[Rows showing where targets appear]
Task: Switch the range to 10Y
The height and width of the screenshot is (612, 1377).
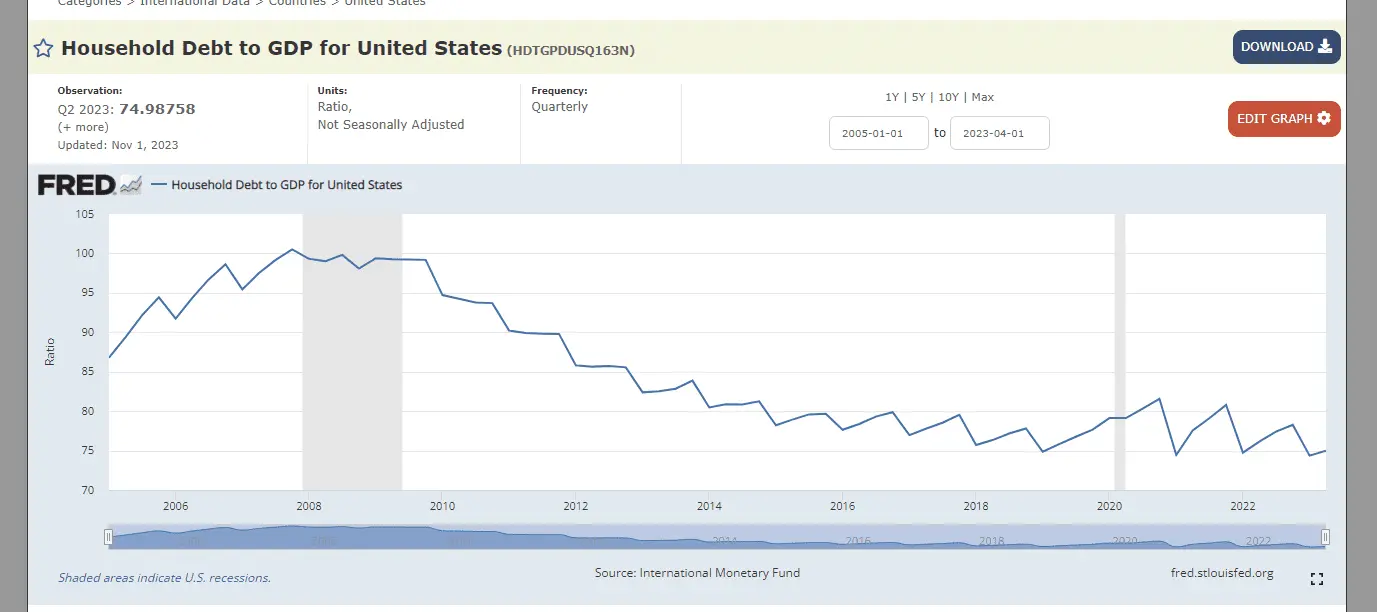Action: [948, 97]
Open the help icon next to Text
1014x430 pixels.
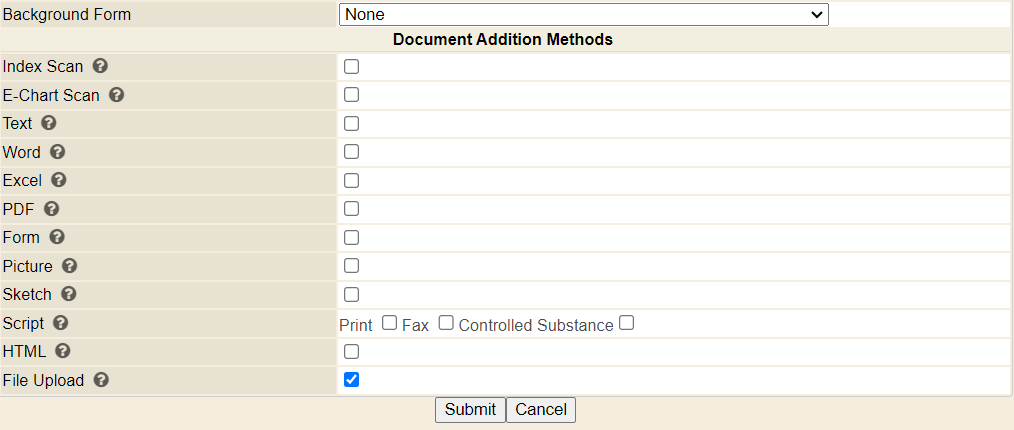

» What you should do
Retype every line of the material above word for word, leaving out the pictures.

» Exercise output
Task: Switch the range to 10Y
The height and width of the screenshot is (612, 1377).
Action: [948, 97]
Open the help icon next to Text
1014x430 pixels.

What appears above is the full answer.